Eventsential / Engagefully

The second decade of my career focused primarily on building this product: Results Direct’s event experience platform. It grew out of some earlier one-off event apps that we built for clients like ASAE, and became a significant chunk of the company’s revenue. I was the primary iOS developer, one of a very small number of web developers, and the overall architect of the system. As well as the shared apps offered directly by RD, we also managed several dozen white label deployments of the app for our customers.

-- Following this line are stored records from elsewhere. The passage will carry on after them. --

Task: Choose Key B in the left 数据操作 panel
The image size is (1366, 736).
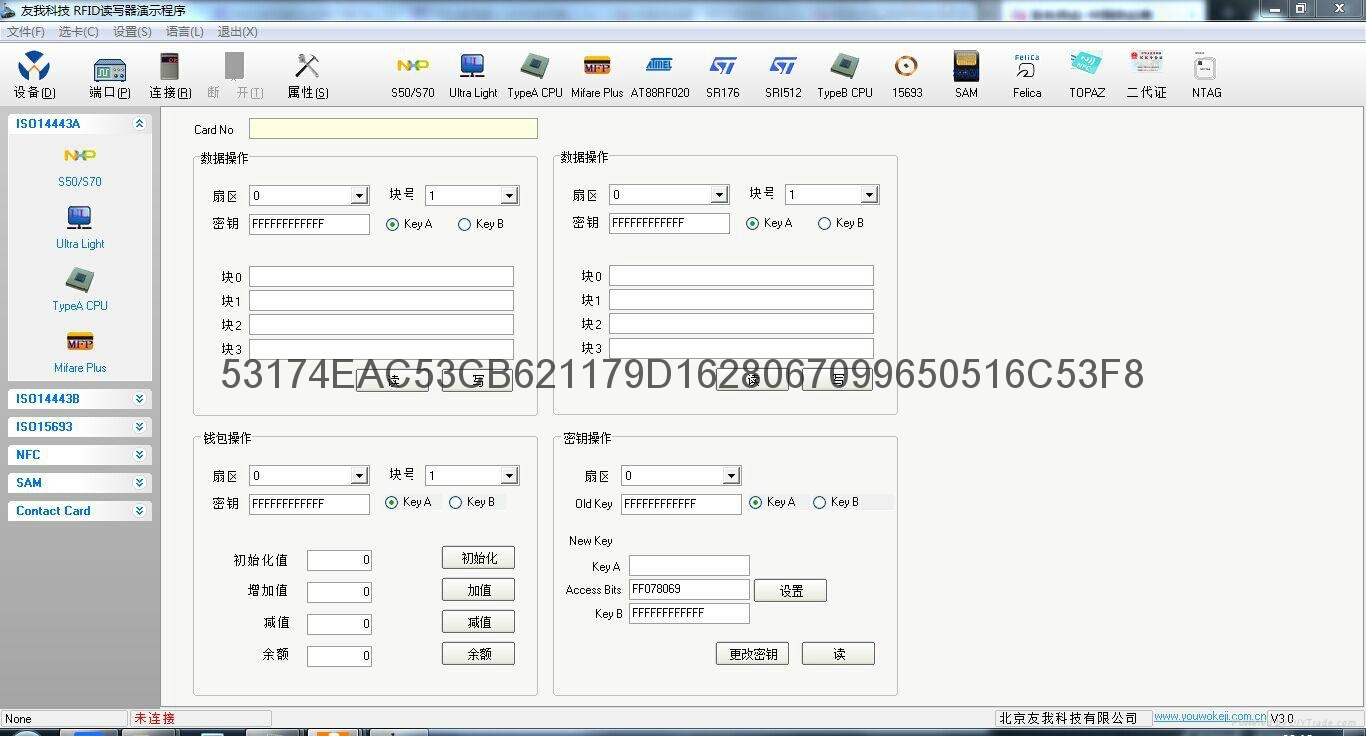Action: (x=464, y=225)
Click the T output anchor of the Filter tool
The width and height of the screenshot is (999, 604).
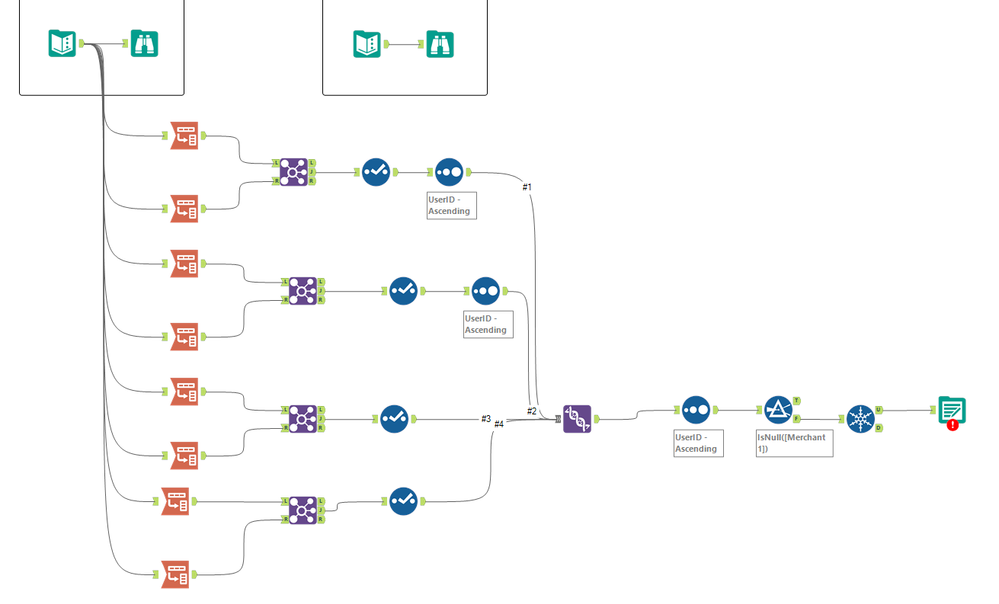pos(797,400)
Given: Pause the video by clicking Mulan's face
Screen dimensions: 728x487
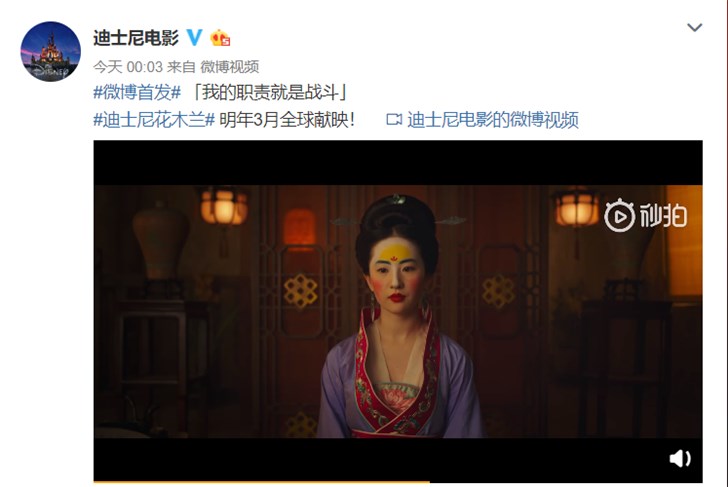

The iOS app started out as fully Objective-C, switching to primarily Swift after it had stabilized somewhat. Local data storage uses Core Data extensively, and the core features were designed to be offline-first with an eye toward often terrible conference center WiFi. The back end is an ASP.Net MVC & Web API app written in C#, running on AWS EC2 instances in Ireland.

The USA Cheeseboard

One of the last projects I worked on at Results Direct before I left, this app is a marketing tool for the US Dairy Export Council in their mission to bring cheese from the USA to the world. It’s a small app, but the abundance of high-quality food imagery was a welcome change of pace from the very functional UIs in other projects. It also gave me a chance to experiment with some different technologies like Combine and direct SQLite storage in a less risky context than our major products.

MemberCentric

Results Direct’s first major mobile product is a client for the Higher Logic social networking platform. Sadly, it’s all but abandoned these days, but it was pretty successful when it first launched, and helped to energize the creation of a full-time mobile division at the company.

Open Source

  • ProjectCompare was a tool that I put together to compare to targets in an Xcode project. It was useful, but never kept pace with the project file format. My later take on this tool dumps the entire target configuration to JSON, and then leverages Beyond Compare (or your favorite tool) to do the diffing.
  • Once upon a time, when both the iPhone and LinkedIn were young, I helped write what I believe was the first SDK for LinkedIn’s public API (RIP).

Sadly, things on iOS move quickly enough that most of the projects I’ve contributed to are obsolete or abandoned at this point, and not very interesting even for historical purposes.